**Source data**
+===+
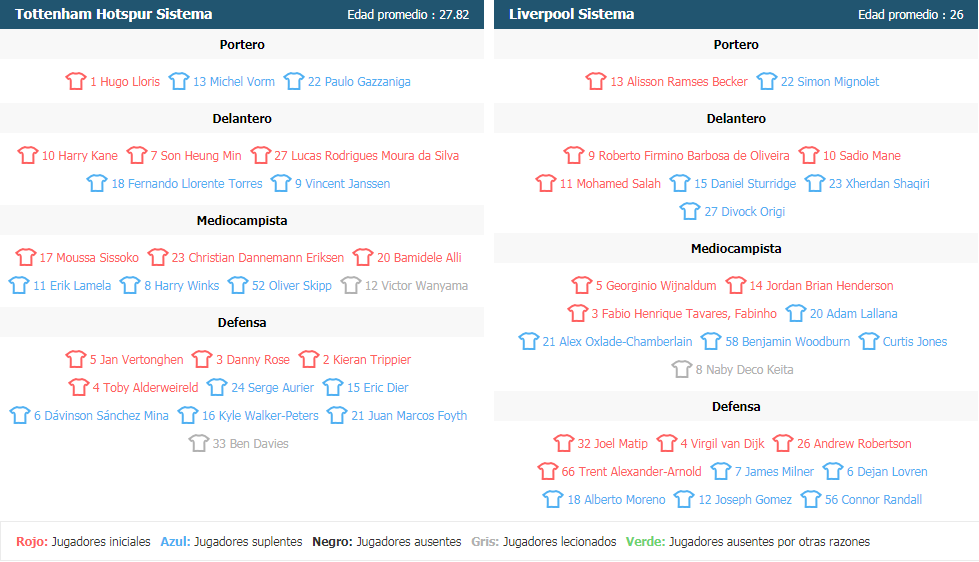Click the gray shirt icon next to Ben Davies

199,443
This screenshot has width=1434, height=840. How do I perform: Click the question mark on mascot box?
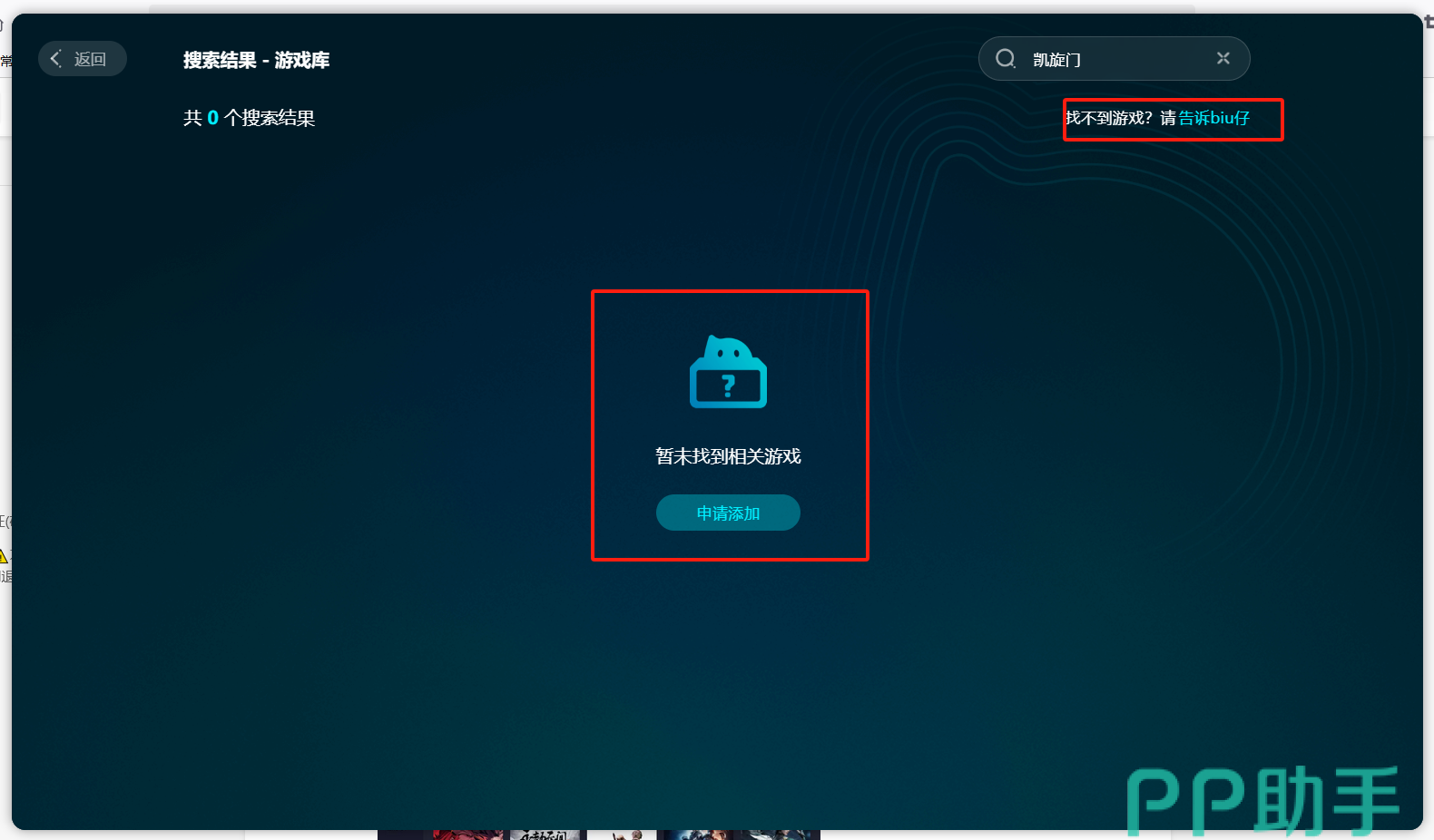(x=728, y=387)
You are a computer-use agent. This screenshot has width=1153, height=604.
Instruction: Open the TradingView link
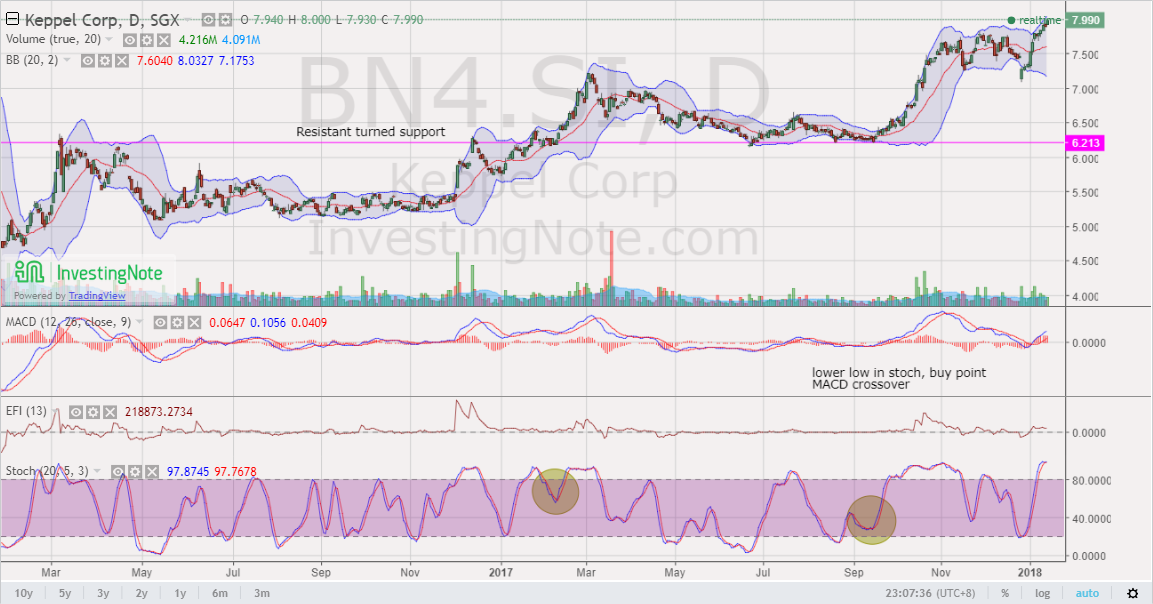[x=97, y=295]
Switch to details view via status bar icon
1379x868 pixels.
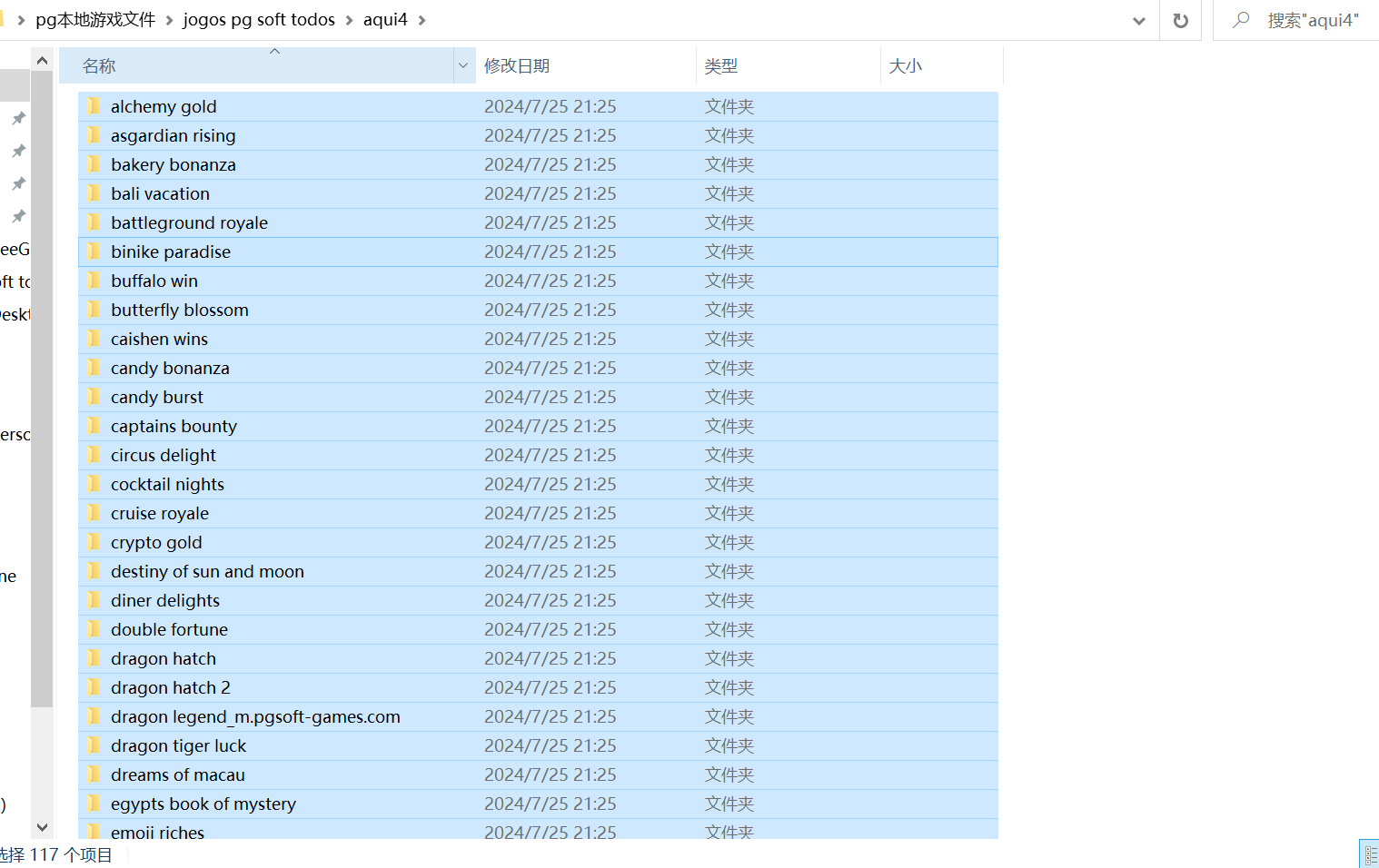coord(1370,854)
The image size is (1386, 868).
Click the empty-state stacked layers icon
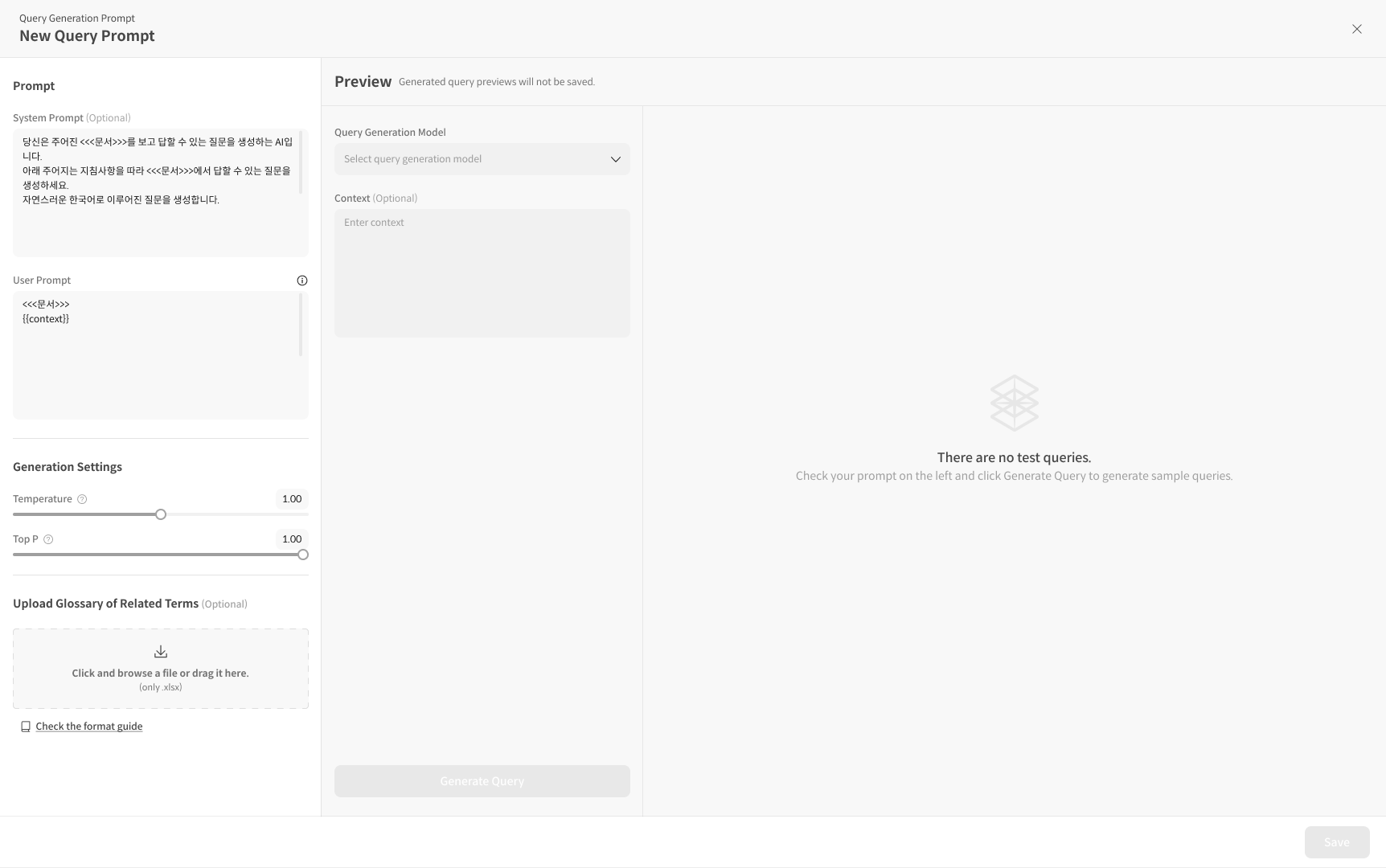1014,403
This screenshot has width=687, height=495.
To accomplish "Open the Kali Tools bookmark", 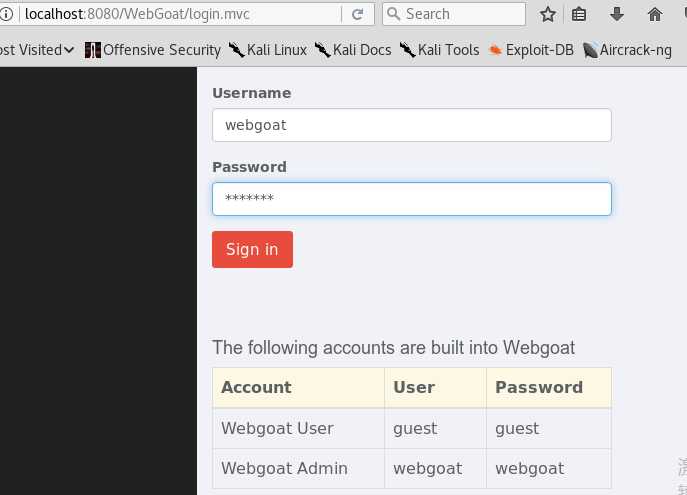I will click(439, 50).
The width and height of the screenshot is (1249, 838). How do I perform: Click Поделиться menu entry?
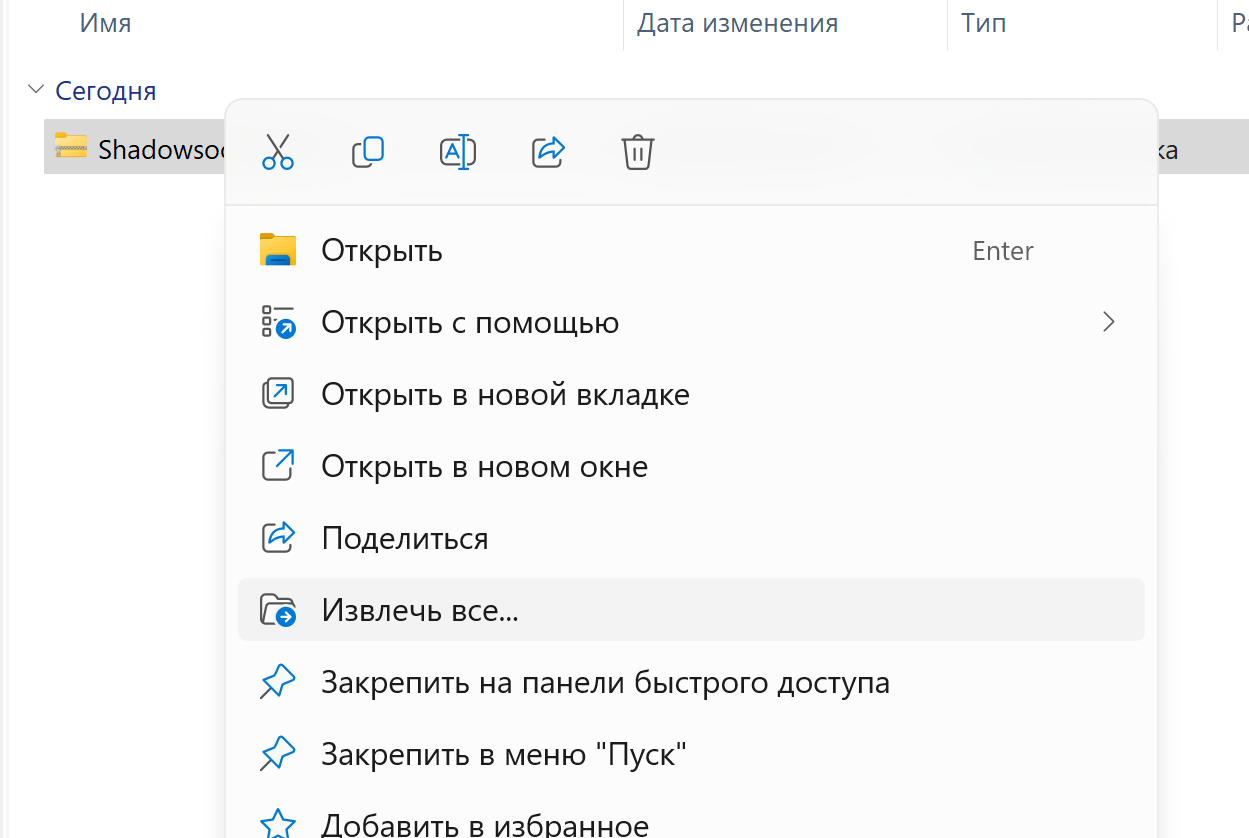[x=404, y=538]

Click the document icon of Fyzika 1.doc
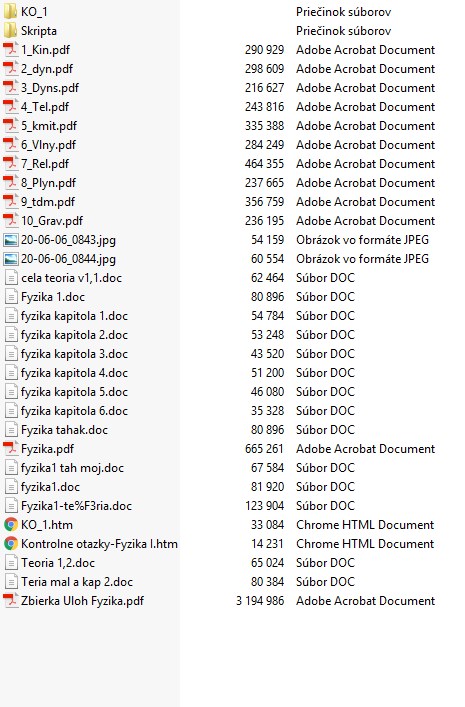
+===+
**Exercise prompt**
Look above for the line with "You are a computer-use"; quote it and every line after it, stopping after the line with "This screenshot has width=687, height=495.", exactly, with nothing added and without pictures.

**Written answer**
You are a computer-use agent. This screenshot has width=1153, height=604.
Instruction: Open the TradingView link
[x=97, y=295]
Switch to details view via status bar icon
1379x868 pixels.
coord(1370,854)
The image size is (1386, 868).
Click the empty-state stacked layers icon
1014,403
This screenshot has width=687, height=495.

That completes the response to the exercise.